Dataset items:
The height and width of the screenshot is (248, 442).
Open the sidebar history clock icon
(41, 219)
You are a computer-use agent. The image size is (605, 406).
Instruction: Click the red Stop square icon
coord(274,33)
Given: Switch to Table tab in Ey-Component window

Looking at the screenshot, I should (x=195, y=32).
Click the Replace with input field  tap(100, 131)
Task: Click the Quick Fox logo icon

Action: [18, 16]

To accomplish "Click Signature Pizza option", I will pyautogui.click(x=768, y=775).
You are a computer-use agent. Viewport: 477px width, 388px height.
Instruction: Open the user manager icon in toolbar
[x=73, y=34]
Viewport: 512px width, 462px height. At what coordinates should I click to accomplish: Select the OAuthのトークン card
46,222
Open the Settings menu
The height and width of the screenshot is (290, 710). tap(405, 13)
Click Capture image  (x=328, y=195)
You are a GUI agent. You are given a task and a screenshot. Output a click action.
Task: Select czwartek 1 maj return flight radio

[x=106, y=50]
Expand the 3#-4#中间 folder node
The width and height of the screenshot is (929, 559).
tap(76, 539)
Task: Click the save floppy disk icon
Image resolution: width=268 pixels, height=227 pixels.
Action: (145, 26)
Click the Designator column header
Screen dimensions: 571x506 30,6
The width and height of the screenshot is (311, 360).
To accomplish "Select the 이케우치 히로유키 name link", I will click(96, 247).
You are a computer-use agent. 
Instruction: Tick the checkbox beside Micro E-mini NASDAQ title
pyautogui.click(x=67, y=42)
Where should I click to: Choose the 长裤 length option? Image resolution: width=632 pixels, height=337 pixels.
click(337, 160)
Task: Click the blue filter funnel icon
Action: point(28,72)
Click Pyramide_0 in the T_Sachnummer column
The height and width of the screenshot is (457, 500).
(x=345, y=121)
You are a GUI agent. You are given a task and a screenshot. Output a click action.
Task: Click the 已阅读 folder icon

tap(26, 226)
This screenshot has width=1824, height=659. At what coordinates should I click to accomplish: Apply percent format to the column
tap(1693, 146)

- Requirement:
Provide solely the number of lines in the data that include the word "will".

- Task solution:
2